### TASK REQUIREMENTS
Write out the whole listing exactly as it is written below.

________

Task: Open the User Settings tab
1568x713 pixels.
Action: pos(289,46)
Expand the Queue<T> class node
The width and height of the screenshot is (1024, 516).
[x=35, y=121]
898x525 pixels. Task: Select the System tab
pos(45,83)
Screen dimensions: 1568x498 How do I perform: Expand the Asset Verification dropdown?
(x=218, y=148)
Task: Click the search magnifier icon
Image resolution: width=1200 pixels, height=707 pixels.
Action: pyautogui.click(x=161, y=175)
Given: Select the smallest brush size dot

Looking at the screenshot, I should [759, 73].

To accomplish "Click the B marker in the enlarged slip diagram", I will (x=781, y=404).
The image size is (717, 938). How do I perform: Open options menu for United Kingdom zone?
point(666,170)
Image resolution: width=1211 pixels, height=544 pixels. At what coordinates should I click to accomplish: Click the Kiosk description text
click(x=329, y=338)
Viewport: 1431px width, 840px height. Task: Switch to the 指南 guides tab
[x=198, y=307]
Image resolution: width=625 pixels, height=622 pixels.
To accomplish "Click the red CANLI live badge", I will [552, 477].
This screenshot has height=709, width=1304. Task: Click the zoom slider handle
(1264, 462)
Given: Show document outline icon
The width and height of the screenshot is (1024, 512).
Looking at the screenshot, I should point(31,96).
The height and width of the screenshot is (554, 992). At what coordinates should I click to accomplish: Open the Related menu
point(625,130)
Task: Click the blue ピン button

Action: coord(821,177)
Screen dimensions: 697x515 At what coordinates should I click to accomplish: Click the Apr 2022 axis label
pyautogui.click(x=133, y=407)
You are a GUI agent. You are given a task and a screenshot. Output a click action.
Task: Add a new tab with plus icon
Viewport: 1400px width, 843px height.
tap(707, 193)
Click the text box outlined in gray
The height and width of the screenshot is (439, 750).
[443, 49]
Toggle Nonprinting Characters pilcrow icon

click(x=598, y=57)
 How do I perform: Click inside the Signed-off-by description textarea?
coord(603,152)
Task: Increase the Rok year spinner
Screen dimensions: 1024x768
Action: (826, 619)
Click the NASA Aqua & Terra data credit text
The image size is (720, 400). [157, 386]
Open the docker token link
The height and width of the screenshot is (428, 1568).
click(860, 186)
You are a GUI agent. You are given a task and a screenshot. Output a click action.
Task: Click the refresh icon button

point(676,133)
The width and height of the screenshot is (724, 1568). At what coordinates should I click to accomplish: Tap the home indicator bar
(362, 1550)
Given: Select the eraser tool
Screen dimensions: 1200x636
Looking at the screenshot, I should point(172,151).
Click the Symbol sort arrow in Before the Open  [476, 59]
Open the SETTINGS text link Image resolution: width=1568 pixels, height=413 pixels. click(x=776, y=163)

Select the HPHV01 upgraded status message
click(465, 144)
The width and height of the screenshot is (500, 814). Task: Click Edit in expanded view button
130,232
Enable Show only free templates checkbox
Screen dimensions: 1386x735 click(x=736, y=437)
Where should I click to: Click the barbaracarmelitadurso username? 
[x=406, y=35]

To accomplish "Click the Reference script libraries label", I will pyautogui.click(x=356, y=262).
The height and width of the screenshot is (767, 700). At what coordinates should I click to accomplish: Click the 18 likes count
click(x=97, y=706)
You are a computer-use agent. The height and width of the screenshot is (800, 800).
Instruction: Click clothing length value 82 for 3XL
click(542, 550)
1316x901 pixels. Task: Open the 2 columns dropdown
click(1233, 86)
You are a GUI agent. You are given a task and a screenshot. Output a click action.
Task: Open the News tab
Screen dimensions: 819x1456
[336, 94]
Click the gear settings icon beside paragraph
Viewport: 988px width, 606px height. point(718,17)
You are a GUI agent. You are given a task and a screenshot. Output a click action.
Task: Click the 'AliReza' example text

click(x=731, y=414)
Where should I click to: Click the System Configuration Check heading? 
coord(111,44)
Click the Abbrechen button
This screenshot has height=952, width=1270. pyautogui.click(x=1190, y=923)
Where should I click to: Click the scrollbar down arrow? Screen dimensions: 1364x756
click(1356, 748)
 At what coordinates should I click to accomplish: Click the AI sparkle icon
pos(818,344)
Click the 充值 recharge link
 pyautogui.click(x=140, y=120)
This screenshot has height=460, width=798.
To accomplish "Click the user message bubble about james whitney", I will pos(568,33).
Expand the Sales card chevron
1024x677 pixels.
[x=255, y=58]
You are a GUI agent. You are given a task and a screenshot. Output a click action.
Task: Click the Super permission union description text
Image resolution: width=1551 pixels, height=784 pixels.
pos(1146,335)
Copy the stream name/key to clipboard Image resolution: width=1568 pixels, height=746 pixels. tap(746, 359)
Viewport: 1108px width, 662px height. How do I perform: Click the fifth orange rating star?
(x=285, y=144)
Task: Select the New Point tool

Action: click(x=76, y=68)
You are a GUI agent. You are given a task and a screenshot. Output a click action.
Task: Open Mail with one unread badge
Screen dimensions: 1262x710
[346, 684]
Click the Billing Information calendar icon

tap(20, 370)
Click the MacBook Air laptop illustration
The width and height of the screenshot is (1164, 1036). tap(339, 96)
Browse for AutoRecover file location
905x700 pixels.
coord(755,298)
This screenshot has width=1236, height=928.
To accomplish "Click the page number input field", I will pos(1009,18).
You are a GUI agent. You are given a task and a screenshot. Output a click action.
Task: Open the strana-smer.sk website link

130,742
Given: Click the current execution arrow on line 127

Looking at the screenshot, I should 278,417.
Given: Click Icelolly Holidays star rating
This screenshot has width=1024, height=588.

________

### EXERCISE RESULT
Task: Open the User Settings tab
1568x713 pixels.
Action: pos(289,46)
Expand the Queue<T> class node
The width and height of the screenshot is (1024, 516).
[x=35, y=121]
898x525 pixels. Task: Select the System tab
pos(45,83)
Screen dimensions: 1568x498 How do I perform: Expand the Asset Verification dropdown?
(x=218, y=148)
Task: Click the search magnifier icon
Image resolution: width=1200 pixels, height=707 pixels.
Action: pyautogui.click(x=161, y=175)
Given: Select the smallest brush size dot

Looking at the screenshot, I should [759, 73].

To accomplish "Click the B marker in the enlarged slip diagram", I will (x=781, y=404).
The image size is (717, 938). How do I perform: Open options menu for United Kingdom zone?
point(666,170)
Image resolution: width=1211 pixels, height=544 pixels. At what coordinates should I click to accomplish: Click the Kiosk description text
click(x=329, y=338)
Viewport: 1431px width, 840px height. Task: Switch to the 指南 guides tab
[x=198, y=307]
Image resolution: width=625 pixels, height=622 pixels.
To accomplish "Click the red CANLI live badge", I will [552, 477].
This screenshot has height=709, width=1304. Task: Click the zoom slider handle
(1264, 462)
Given: Show document outline icon
The width and height of the screenshot is (1024, 512).
Looking at the screenshot, I should point(31,96).
The height and width of the screenshot is (554, 992). At what coordinates should I click to accomplish: Open the Related menu
point(625,130)
Task: Click the blue ピン button

Action: coord(821,177)
Screen dimensions: 697x515 At what coordinates should I click to accomplish: Click the Apr 2022 axis label
pyautogui.click(x=133, y=407)
You are a GUI agent. You are given a task and a screenshot. Output a click action.
Task: Add a new tab with plus icon
Viewport: 1400px width, 843px height.
tap(707, 193)
Click the text box outlined in gray
The height and width of the screenshot is (439, 750).
[443, 49]
Toggle Nonprinting Characters pilcrow icon

click(x=598, y=57)
 How do I perform: Click inside the Signed-off-by description textarea?
coord(603,152)
Task: Increase the Rok year spinner
Screen dimensions: 1024x768
Action: (826, 619)
Click the NASA Aqua & Terra data credit text
The image size is (720, 400). [157, 386]
Open the docker token link
The height and width of the screenshot is (428, 1568).
click(860, 186)
You are a GUI agent. You are given a task and a screenshot. Output a click action.
Task: Click the refresh icon button

point(676,133)
The width and height of the screenshot is (724, 1568). At what coordinates should I click to accomplish: Tap the home indicator bar
(362, 1550)
Given: Select the eraser tool
Screen dimensions: 1200x636
Looking at the screenshot, I should point(172,151).
Click the Symbol sort arrow in Before the Open  [476, 59]
Open the SETTINGS text link Image resolution: width=1568 pixels, height=413 pixels. click(x=776, y=163)

Select the HPHV01 upgraded status message
click(465, 144)
The width and height of the screenshot is (500, 814). Task: Click Edit in expanded view button
130,232
Enable Show only free templates checkbox
Screen dimensions: 1386x735 click(x=736, y=437)
Where should I click to: Click the barbaracarmelitadurso username? 
[x=406, y=35]

To accomplish "Click the Reference script libraries label", I will pyautogui.click(x=356, y=262).
The height and width of the screenshot is (767, 700). At what coordinates should I click to accomplish: Click the 18 likes count
click(x=97, y=706)
You are a computer-use agent. The height and width of the screenshot is (800, 800).
Instruction: Click clothing length value 82 for 3XL
click(542, 550)
1316x901 pixels. Task: Open the 2 columns dropdown
click(1233, 86)
You are a GUI agent. You are given a task and a screenshot. Output a click action.
Task: Open the News tab
Screen dimensions: 819x1456
[336, 94]
Click the gear settings icon beside paragraph
Viewport: 988px width, 606px height. point(718,17)
You are a GUI agent. You are given a task and a screenshot. Output a click action.
Task: Click the 'AliReza' example text

click(x=731, y=414)
Where should I click to: Click the System Configuration Check heading? 
coord(111,44)
Click the Abbrechen button
This screenshot has height=952, width=1270. pyautogui.click(x=1190, y=923)
Where should I click to: Click the scrollbar down arrow? Screen dimensions: 1364x756
click(1356, 748)
 At what coordinates should I click to accomplish: Click the AI sparkle icon
pos(818,344)
Click the 充值 recharge link
 pyautogui.click(x=140, y=120)
This screenshot has height=460, width=798.
To accomplish "Click the user message bubble about james whitney", I will pos(568,33).
Expand the Sales card chevron
1024x677 pixels.
[x=255, y=58]
You are a GUI agent. You are given a task and a screenshot. Output a click action.
Task: Click the Super permission union description text
Image resolution: width=1551 pixels, height=784 pixels.
pos(1146,335)
Copy the stream name/key to clipboard Image resolution: width=1568 pixels, height=746 pixels. tap(746, 359)
Viewport: 1108px width, 662px height. How do I perform: Click the fifth orange rating star?
(x=285, y=144)
Task: Select the New Point tool

Action: click(x=76, y=68)
You are a GUI agent. You are given a task and a screenshot. Output a click action.
Task: Open Mail with one unread badge
Screen dimensions: 1262x710
[346, 684]
Click the Billing Information calendar icon

tap(20, 370)
Click the MacBook Air laptop illustration
The width and height of the screenshot is (1164, 1036). tap(339, 96)
Browse for AutoRecover file location
905x700 pixels.
coord(755,298)
This screenshot has width=1236, height=928.
To accomplish "Click the page number input field", I will pos(1009,18).
You are a GUI agent. You are given a task and a screenshot. Output a click action.
Task: Open the strana-smer.sk website link

130,742
Given: Click the current execution arrow on line 127

Looking at the screenshot, I should 278,417.
Given: Click Icelolly Holidays star rating
This screenshot has width=1024, height=588.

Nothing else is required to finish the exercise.